Voilà une œuvre méritant amplement quelques lignes flatteuses...
À la fin des années 1990, David Simon et Edward Burns, futures plumes de la série « The Wire », voient HBO leur proposer l'adaptation télévisuelle et leur livre « The Corner : enquête sur un marché de la drogue à ciel ouvert », résultat d'un an de cherche, d'interviews et d'observation sur le traffic de drogue à Baltimore. Accompagnés par le producteur David Mills et le réalisateur Charles S. Dutton, les deux lurons vont donc avoir accès au monde du petit écran, avec cette mini-série de six épisodes d'une heure, suivant les destins de nombreux protagonistes récurants, errant près des coins de rue de Baltimore West.
« The Corner » frappe dès son introduction, longue et brisant le quatrième mure, emportant immédiatement dans une ambiance où il devient difficile de distinguer la réalité de la fiction. L'œuvre nous attache en particulier à trois personnages ; deux parents divorcés : Fran et Gary, dont les veines bouillonnent à grand coup d'héroïne ; et leur fils : DeAndre, qui a 15 ans, traine sur le trottoir dans le but de dealer, seule activité qui, pour lui, est capable de lui apporter le respect de ses camarades. En partant de cette trame d'apparence classique — et même très américaine — David Simon et David Mills dressent un conte social naturaliste d'une mélancolie et d'une lucidité sidérante, voire effrayante, scrutant les âmes à la dérive pour mieux délivrer leur constat sur leur mode de vie.
Dénuée de temps mort, « The Corner » s'éveille à travers deux séquences phares : celle où Fran, clean depuis quelques semaines, cherche à reprendre de la drogue pour s'éloigner de ses problèmes familiaux, mais que le dealer qu'elle va voir lui refuse toute transaction. Le dealer en question, Chief, est d'ailleurs l'un des personnages du feuilleton apportant le plus d'empathie, car, malgré sa vieillesse et sa sagesse, il illustre parfaitement le piège que représente cette substance génératrice d'un trip éphémère. L'autre séquence phare est l'interview finale, ou la fiction laisse place à la réalité : celle des hommes et des femmes ayant réellement vécus cette histoire, et interviewer à propos de leurs malheurs, mais aussi de leur rédemption. Un épilogue touchant, mais révélant également des personnages fictionnels écris à la plume d'argent. « The Corner » possède la principale qualité des séries HBO : ses personnages. Tous possèdent, dès le premier épisode, un passé, des rêves, et leur destin, souvent tragique, mais les faisant exister au delà du physique : conduisant automatiquement à l'émotion et rendant chaque récit passionnant.

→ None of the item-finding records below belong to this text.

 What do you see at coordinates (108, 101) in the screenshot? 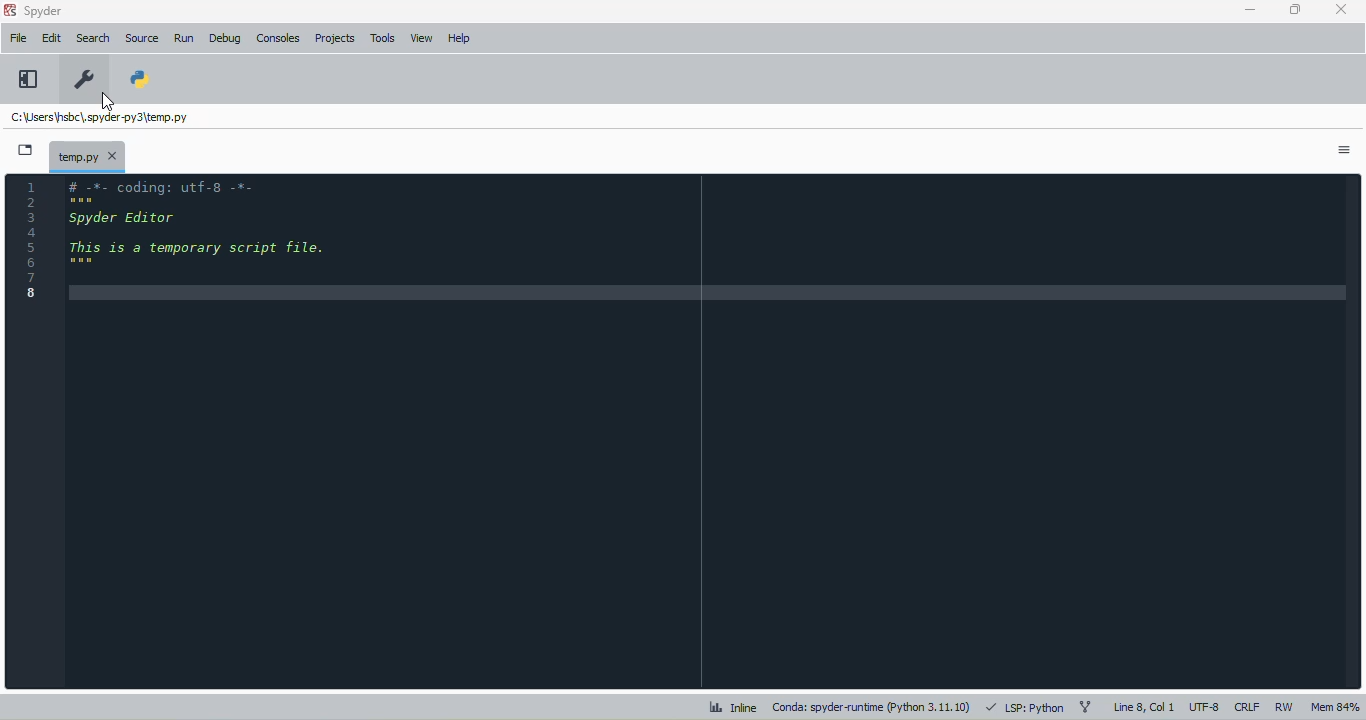
I see `cursor` at bounding box center [108, 101].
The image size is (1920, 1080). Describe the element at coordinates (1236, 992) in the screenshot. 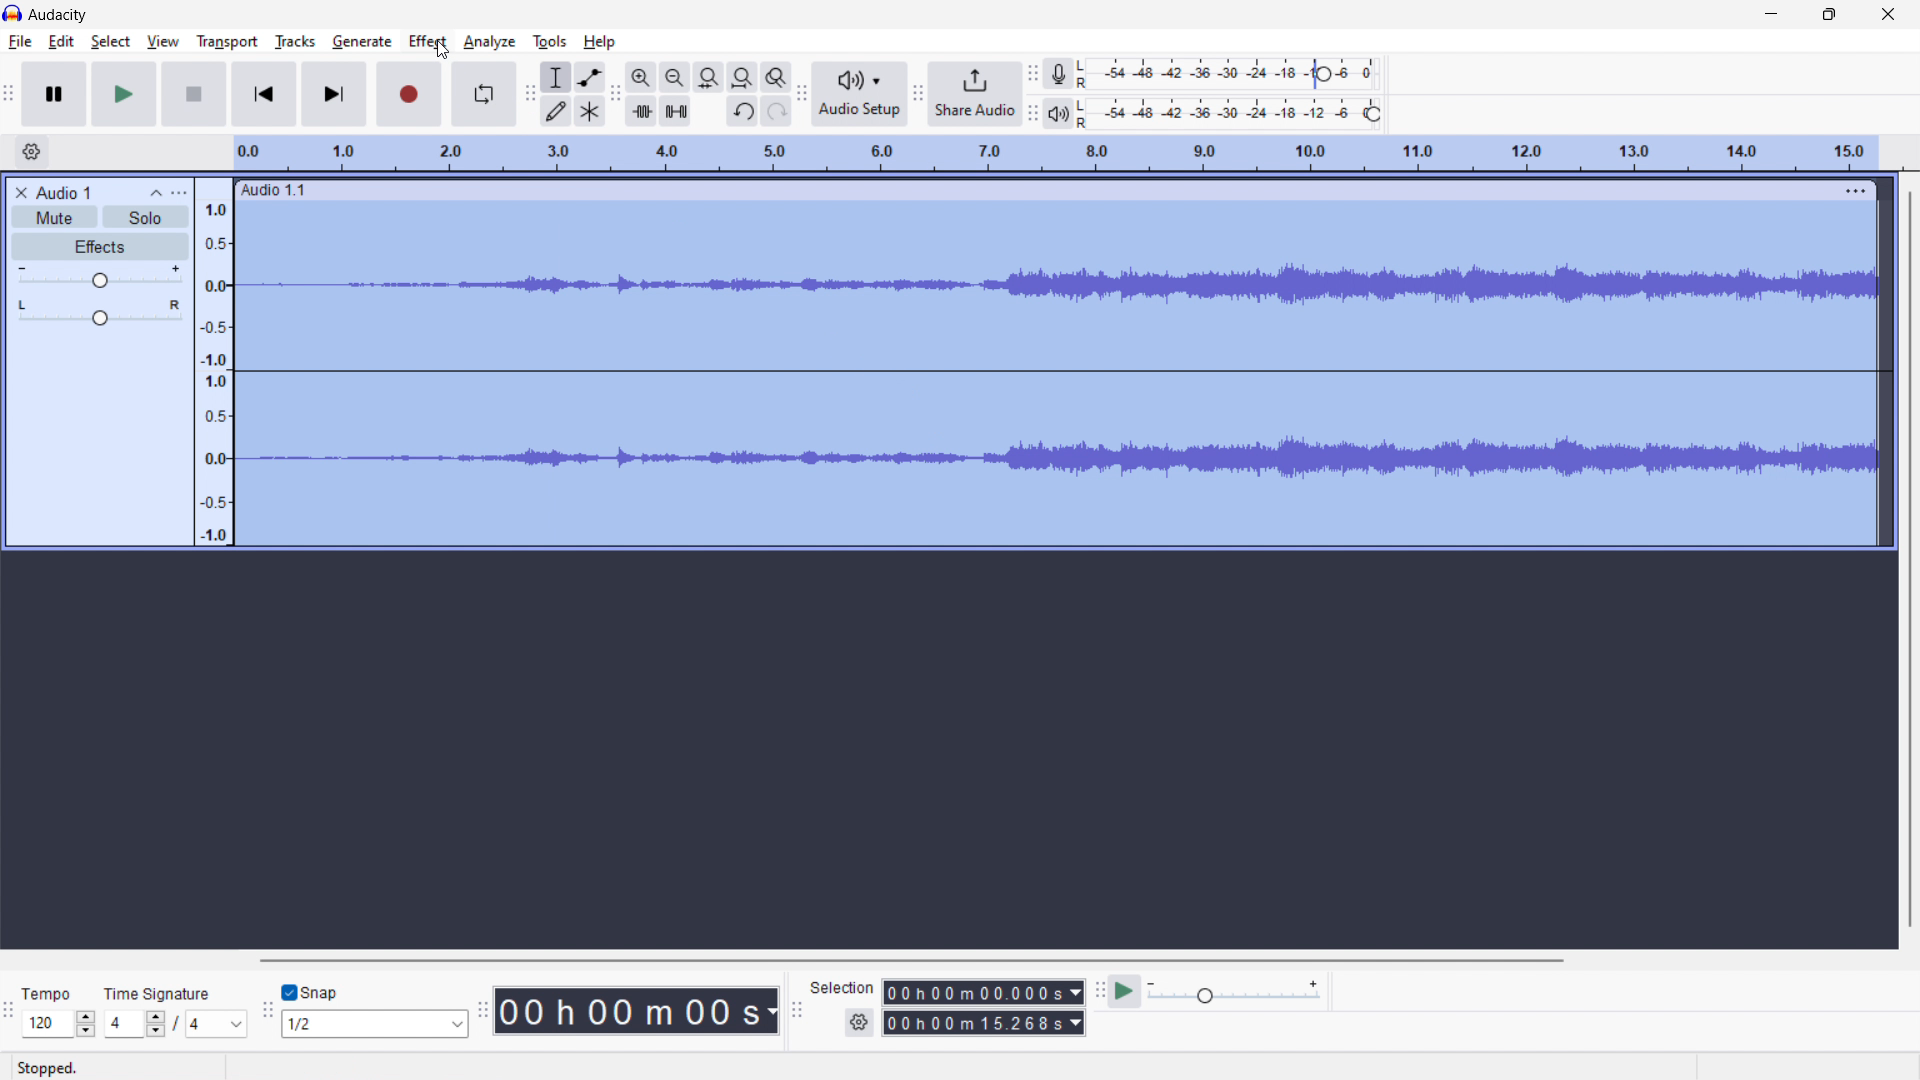

I see `playback meter` at that location.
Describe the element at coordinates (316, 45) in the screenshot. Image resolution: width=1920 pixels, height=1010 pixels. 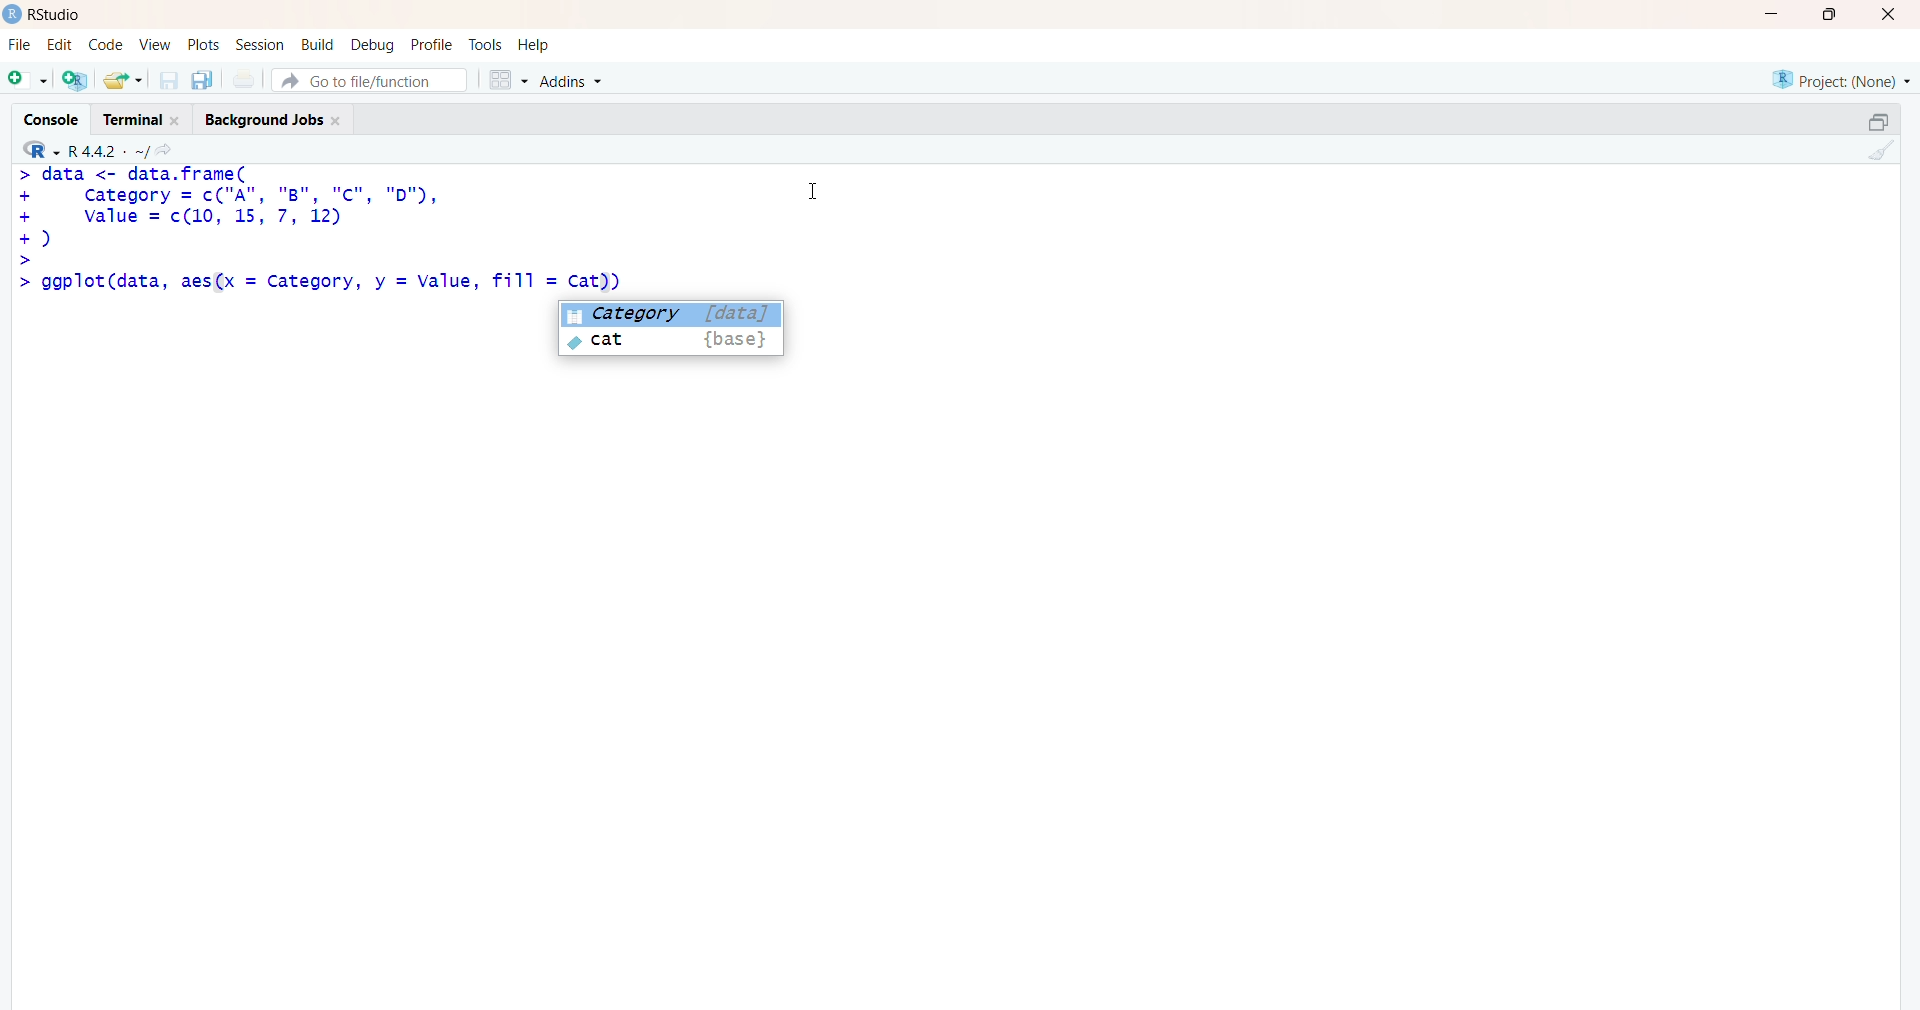
I see `build` at that location.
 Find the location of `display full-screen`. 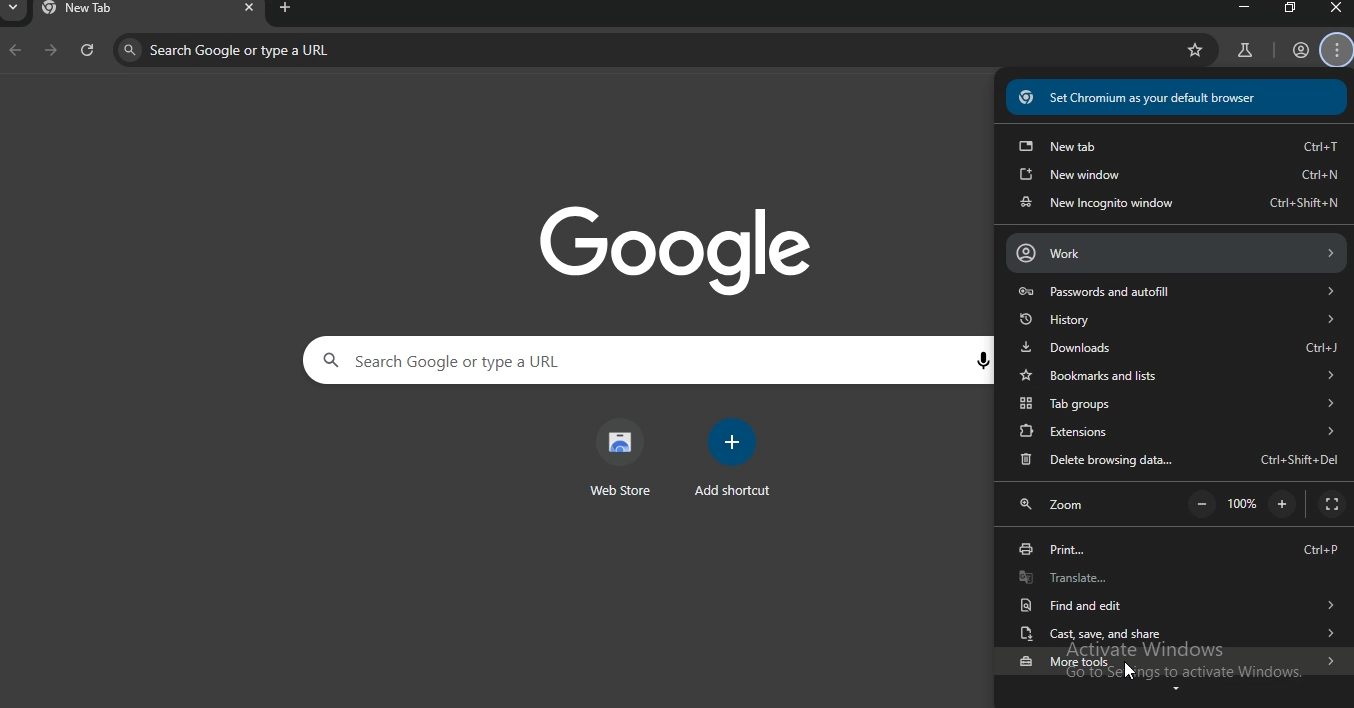

display full-screen is located at coordinates (1333, 505).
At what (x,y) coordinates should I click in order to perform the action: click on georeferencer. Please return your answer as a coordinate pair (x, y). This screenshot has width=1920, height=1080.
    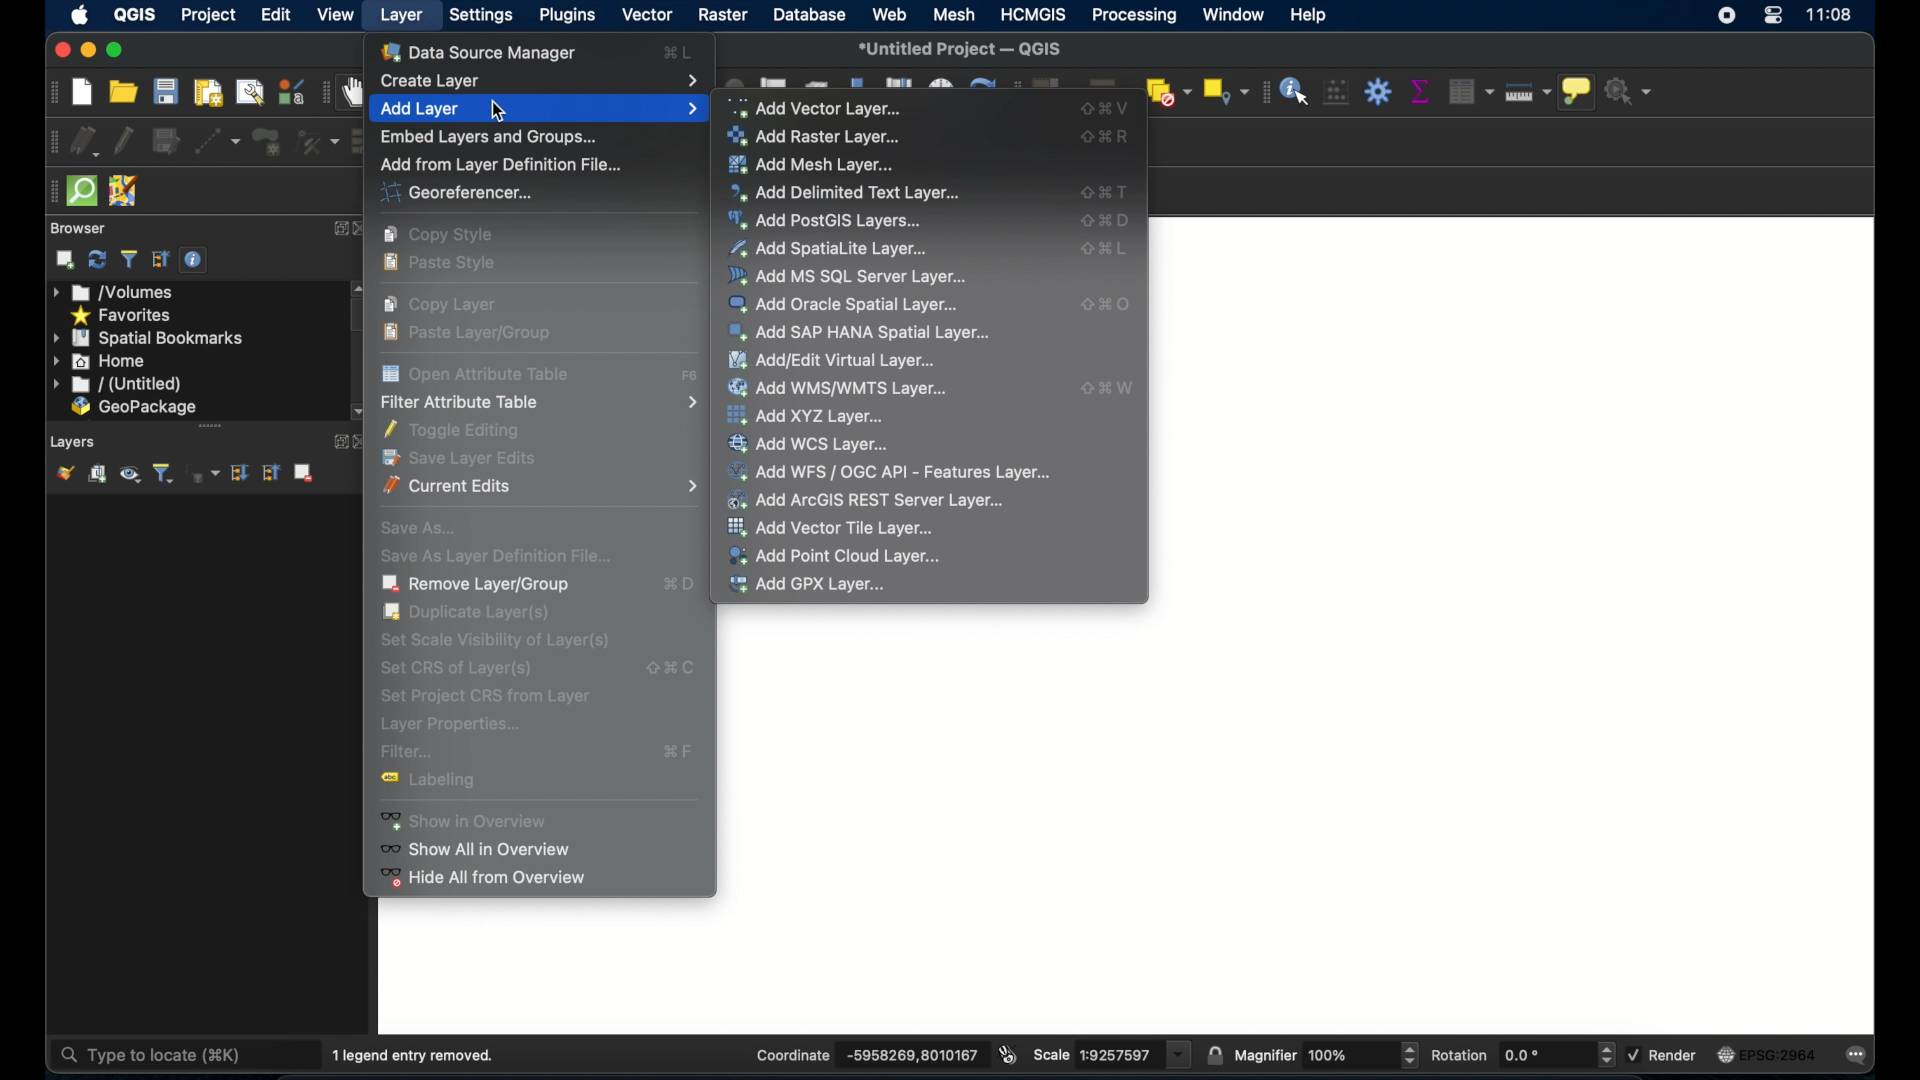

Cependant, plus la série semble s'éclaircir, plus il est certain qu'elle s'achèvera mal. Car les protagonistes sont tous prisonniers du même vortex, et ceux qui parviendront à en sortir ne finiront pas indemnes.
Nonobstant les actes parfois crapuleux de ces anti-héros, David Simon et David Mills créent sans mal un climat concret illustrant un monde hostile ou s'entremêlent la mort et le rêve, dressant un humanisme cerné par le Mal et la fatalité. Ou comment être simple sans tomber dans la facilité. Car pour échapper à la réalité, la fiction reste la meilleure alternative.